Action item A. From the blog post, extract the passage starting with "Just listen. These" and going on through "least be kind?".
Action item B. In the blog post, where was the finished submission left?
---------- Document section
Just listen. These are words I tell myself all the time.

Other words I tell myself: Stop. Breathe. It’s a wave, only a wave. If you get up right now you can have _______ for supper. Five more minutes, I can sleep five more minutes. I will be a better mother, writer, teacher, lover in my next life. In my next life I will be more organized, creative, attentive, BETTER, able to leap small buildings…..

I understand slowly and then it seems I don’t understand at all. Listen.

Noises in the last five minutes: phone, car, a bus. A very loud garbage truck with one tire flater than the other. A chain saw. Barb next door yelling at the dog. A tree falling. Phone. "Keta come here, please come here" The door opening. Footsteps and one red beep.
Note to Carole Maso: If you write like a god, could you at least be kind?

Saturday, January 20, 2007

 Posted by Picasa
I did it again!!!! I spent all my time last weekend (okay maybe four hours) working on a submission, finished it and then left it in my box to be mailed further in the week on my way to work. Now of course I’ve missed the deadline even though it seems I went to work a zillion times.

I don’t know how I keep doing this. Why is it impossible to raise two children, work a full time job and write a book----this is actually a question in my head.
--------------------
---------- Study material
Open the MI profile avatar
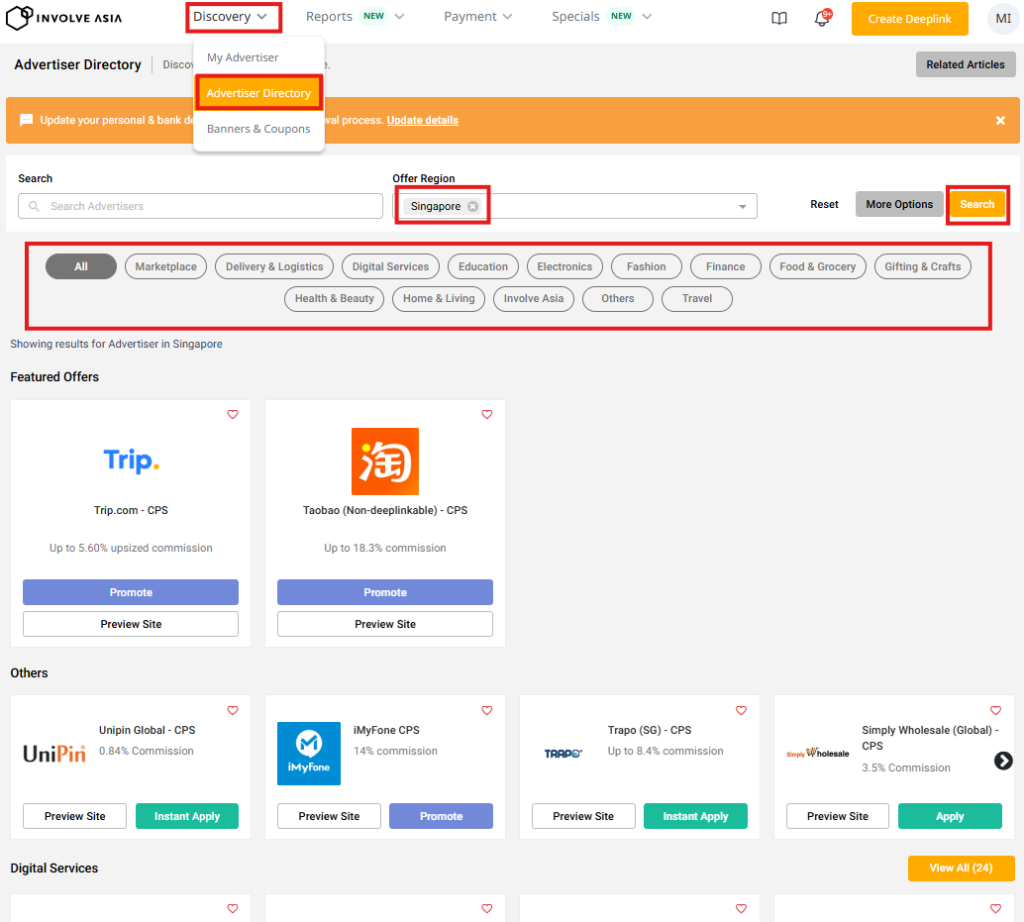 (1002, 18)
--------------------
---------- Study material
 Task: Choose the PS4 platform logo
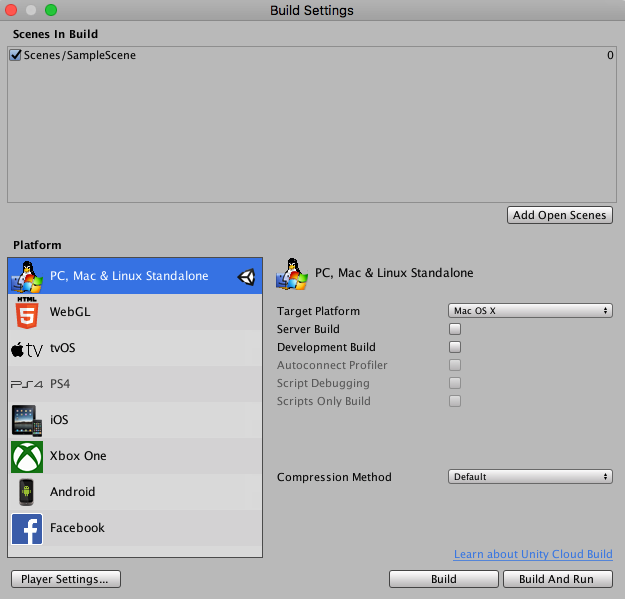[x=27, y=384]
--------------------
Exercise result A.
Just listen. These are words I tell myself all the time.

Other words I tell myself: Stop. Breathe. It’s a wave, only a wave. If you get up right now you can have _______ for supper. Five more minutes, I can sleep five more minutes. I will be a better mother, writer, teacher, lover in my next life. In my next life I will be more organized, creative, attentive, BETTER, able to leap small buildings…..

I understand slowly and then it seems I don’t understand at all. Listen.

Noises in the last five minutes: phone, car, a bus. A very loud garbage truck with one tire flater than the other. A chain saw. Barb next door yelling at the dog. A tree falling. Phone. "Keta come here, please come here" The door opening. Footsteps and one red beep.
Note to Carole Maso: If you write like a god, could you at least be kind?

Exercise result B. In the writer's box, to be mailed later in the week on the way to work.